Chaque été, les femmes des
villages toubous effectuent un voyage de quatre mois. Armées de poignards,
emmenant leurs enfants, elles marchent deux semaines vers le Nord. Là, de
l'autre côté du Grand Erg de Bilma, se trouvent les oasis de palmiers dattiers.
Pendant un mois, elles récoltent les dattes, les font sécher, puis les
empaquètent. Ensuite, guidant leurs chameaux surchargés, elles traversent le
Sahara en sens inverse, à destination du marché de N'Guigmi situé à la
frontière du Tchad et du Nigeria. Le trajet dure trois semaines. Sur place, il
leur faut un bon mois pour vendre leur stock de dattes.

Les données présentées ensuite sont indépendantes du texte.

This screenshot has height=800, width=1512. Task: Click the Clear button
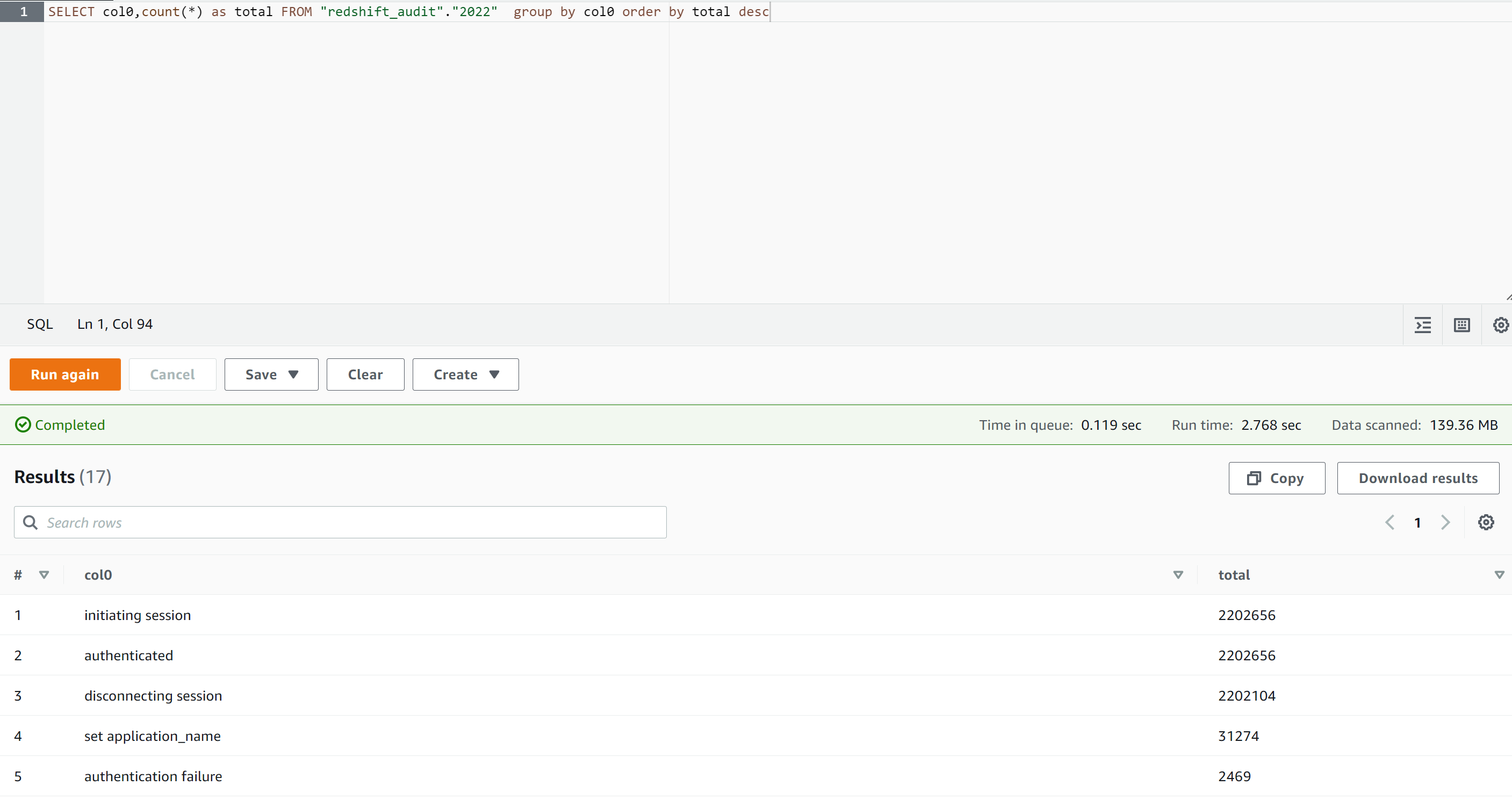click(365, 374)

Au total, elles
parcourent à pieds plus de 1500 kilomètres.
Seul le résultat compte : Grâce au revenu de la
vente, un foyer nomade peut acheter les vivres et les biens nécessaires à sa
survie pendant un an.
Pour autant, il serait faux de
croire que chez les Toubou les femmes ont un statut privilégié. Au contraire,
jusqu'à ce qu'elles se marient et aient leur premier enfant, elles n'ont aucun
statut social. En outre, elles n'ont pas les mêmes droits que les hommes et ne
disposent pas d'elles mêmes comme elles l'entendent.
Ce film dévoile la personnalité
des femmes Toubou en tant que « résistantes ».
A travers la caravane qui en est
le fil conducteur, ce film raconte le prix que les femmes sont prêtes à payer
pour leur indépendance.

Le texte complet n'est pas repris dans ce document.